Le Presidentesse

stagione 2018-19 teatro labarca, milano – a cura di anna bonel ed egidio bertazzoni

testo

w. schwab

musiche

nino rota

adattamento e regia

claudio ottavi fabbrianesi

attrici

federica valenti

patrizia scianca

rossana peraccio

luci

stefano turino

costumi

agostino porchietto

scene

federico bregolato

produzione

il piccolo teatro d'arte

Argomento

Primo dei tre drammi fecali, Le Presidentesse si presenta formalmente come una commedia tradizionale di conversazione: tre donne, tre misere pensionate abbandonate da Dio e isolate nel loro piccolo mondo che conversano davanti a un televisore che trasmette una messa del papa.

Erna, interpretata da Federica Valenti, è l’eroina del risparmio che usa la carta igienica come filtro del caffè e porta il peso di un rapporto morboso e opprimente con un figlio alcolizzato, disgustato da se stesso e dal prossimo;

Grete, è la vedova allegra, interpretata da Patrizia Scianca, che spera ancora nei piaceri della vita ma che è costretta a fare i conti con due matrimoni falliti e una figlia scappata in Australia, per sfuggire il padre che “la castiga nel letto matrimoniale”;

Per Maria, interpretata da Rossana Peraccio, l’universo è un gigantesco macchinario vitale, in cui si mangia e si caca; quindi è necessario esista qualcuno che sturi i condotti intasati affinché il tutto possa nuovamente funzionare. Maria è la predestinata al compito, colei che per eccellenza è in grado di assolverlo, perché “lei lo fa senza” (guanti) a mani nude, senza provare schifo.

■ ESERCIZIO PROPOSTO
Trascrivi parola per parola il brano della scheda su Le Presidentesse che comincia da "federico bregolato" e finisce con "messa del papa.". I dati qui sotto sono materiale a parte, separato dalla scheda su Le Presidentesse.

■ DATI FORNITI
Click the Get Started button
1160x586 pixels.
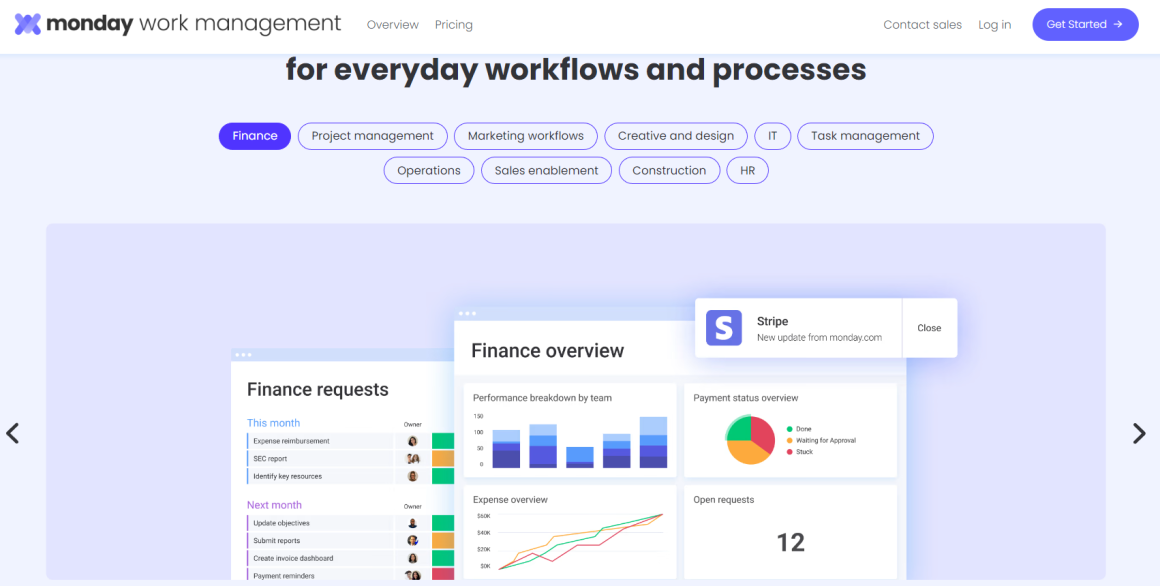pyautogui.click(x=1085, y=24)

■ RISPOSTA FINALE
federico bregolato

produzione

il piccolo teatro d'arte

Argomento

Primo dei tre drammi fecali, Le Presidentesse si presenta formalmente come una commedia tradizionale di conversazione: tre donne, tre misere pensionate abbandonate da Dio e isolate nel loro piccolo mondo che conversano davanti a un televisore che trasmette una messa del papa.